Von Mikita Merzlou (Ruhr-Universität Bochum)
Zusammenfassung
Jahrzehntelang war in Belarus eine untertänig geprägte und fürsorgeorientierte politische Kultur der Bevölkerung vorherrschend. Eine solche politische Kultur fördert eine spezifische sozialpaternalistische Reziprozitätsbeziehung zwischen den Regierten und dem Regierendem. Die meisten Belarussen betrachten ihren
Präsidenten nicht als ihren höchsten Repräsentanten, der verfassungsgemäß abgewählt werden kann.
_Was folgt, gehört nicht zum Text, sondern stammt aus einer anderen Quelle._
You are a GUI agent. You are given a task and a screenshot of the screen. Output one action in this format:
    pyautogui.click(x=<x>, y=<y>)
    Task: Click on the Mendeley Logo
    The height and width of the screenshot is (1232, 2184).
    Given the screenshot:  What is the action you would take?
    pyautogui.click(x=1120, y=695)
Vielmehr wird der Präsident als eine väterliche Figur wahrgenommen, der so lange an der Macht bleiben darf,
wie er ein hohes Wohlstandsniveau gewährleistet sowie seinen Diskurs nach fürsorgeorientierten Mentalitäten der Bevölkerung ausrichtet. Rückt der Präsident einmal von dieser Reziprozitätsbeziehung ab, kann
sein Thron ins Wackeln geraten. Dies verspricht jedoch keine Demokratisierung. Eine gründliche Demokratisierung von Belarus ist nur dann möglich, wenn an die Stelle einer politischen Kultur von Untertanen
eine politische Kultur von Bürgern tritt und die demokratiehemmende sozialpaternalistische Reziprozitätsbeziehung auflöst.